A escravidão como fenômeno histórico, disperso mundialmente, esteve presente na história da humanidade, desde a fase final do Neolítico, até períodos mais recentes. Fato aceito amplamente pelas diversas pesquisas realizadas. Porém, há muita dificuldade em se obter um consenso quanto à origem da escravidão, produzindo variadas hipóteses. Ao analisar essa questão Silva (2003), descreve a tese de Karl Jacoby, em que este argumenta que, o processo de domesticação de animais, teria servido de modelo para a escravização de seres humanos. Destacando que o surgimento da agricultura teria gerado a necessidade de mão-de-obra, obtida através dos prisioneiros de guerra, sendo aplicadas as mesmas formas de controlo às da domesticação de animais.

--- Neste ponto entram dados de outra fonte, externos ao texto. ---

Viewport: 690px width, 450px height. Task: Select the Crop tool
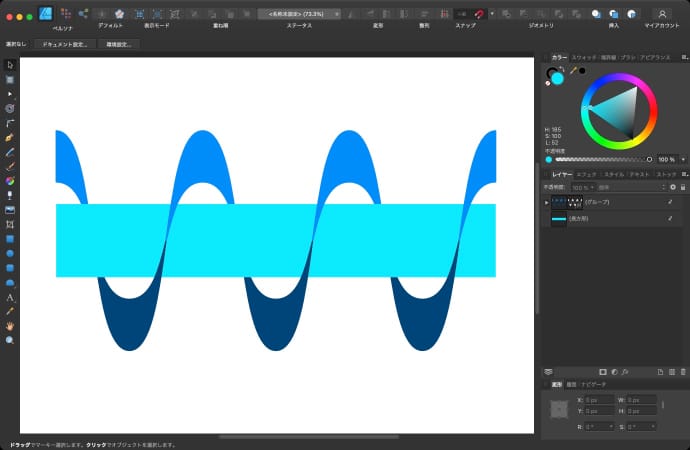click(x=10, y=225)
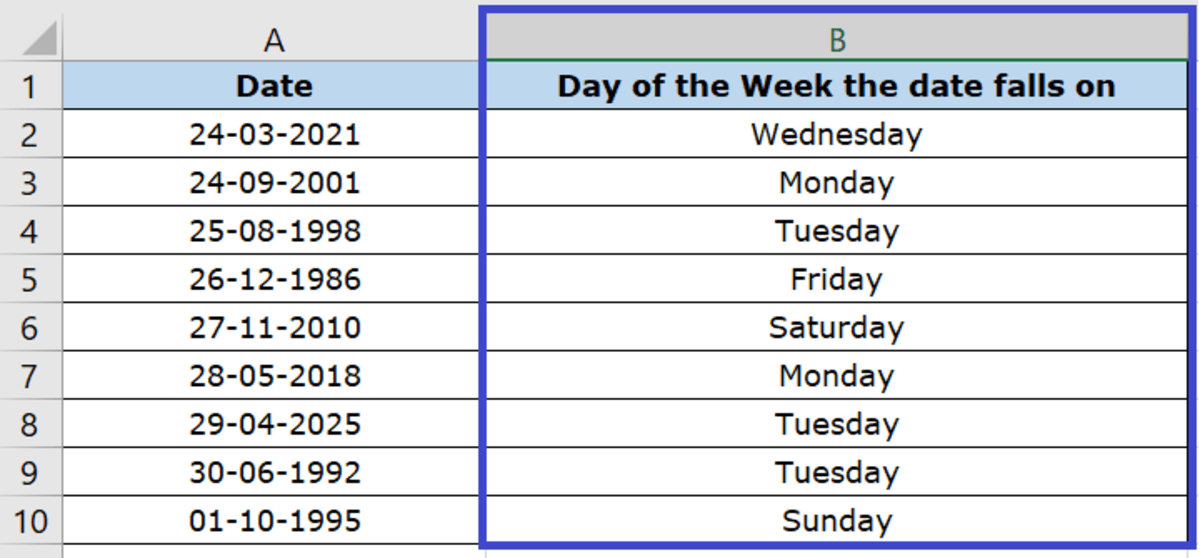Click the Friday cell

click(837, 279)
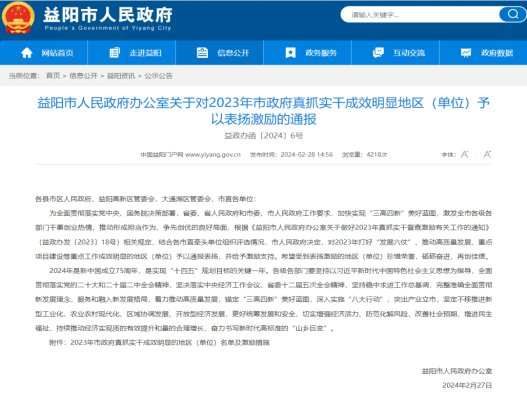Click the clipboard icon beside 信息公开
The height and width of the screenshot is (398, 527).
click(202, 53)
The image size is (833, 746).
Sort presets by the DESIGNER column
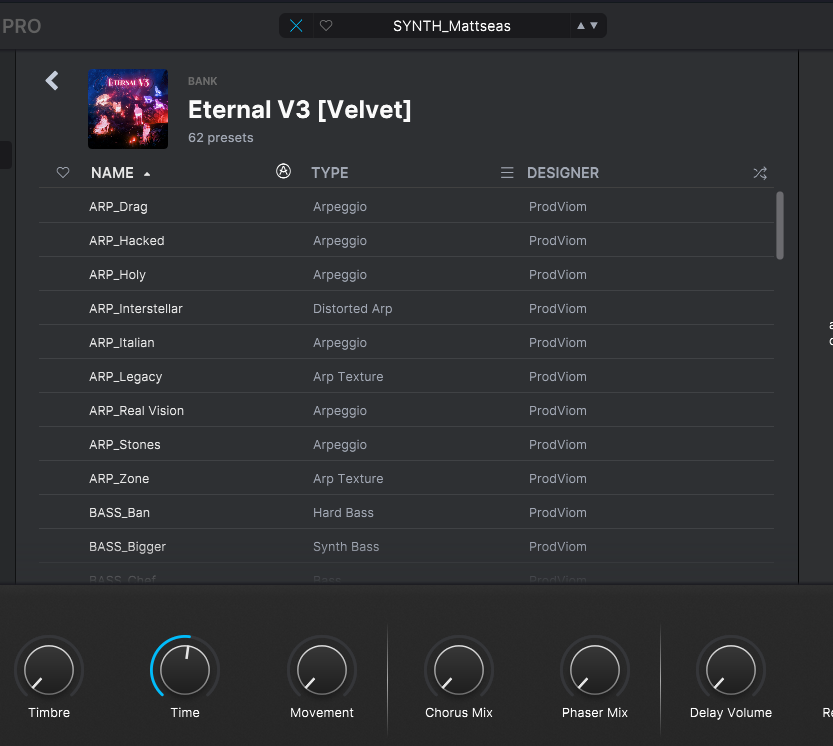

Discordando desta tese, Silva (2003), propõe o inverso, que primeiro homem escravizou o outro e depois domesticou os animais, argumentando que a experiência obtida na escravização teria sido aplicada na domesticação. Sem, contudo recusar a hipótese, de que esses dois processos, possam ter ocorrido conjuntamente, em algumas culturas. Como exemplo cita, os povos da América e povos antigos da África subsaariana.

Descreve que, assim como teria ocorrido com os animais, que ao se aproximar dos homens, para comer os restolhos de alimentos, acabou acomodando-se a eles. Processo semelhante teria ocorrido com os sobreviventes de guerras, ficando sem amparo, sem ter aonde ir, muitas vezes, juntavam-se ao grupo vencedor, reduzidos ao estado servil.

Destaca ainda que, provavelmente na África, assim como ocorrera na Mesopotâmia e em outras partes do mundo, considerou-se mais conveniente não matar mulheres e crianças dos vencidos. Pois os mesmos poderiam substituir os braços perdidos nas guerras, aumentando dessa forma o grupo e sua força de trabalho, podendo ainda tomar lugar de um membro de linhagem no túmulo de chefes mortos, nos sacrifícios aos deuses e antepassados ou ainda nos ritos da chuva e da fertilidade.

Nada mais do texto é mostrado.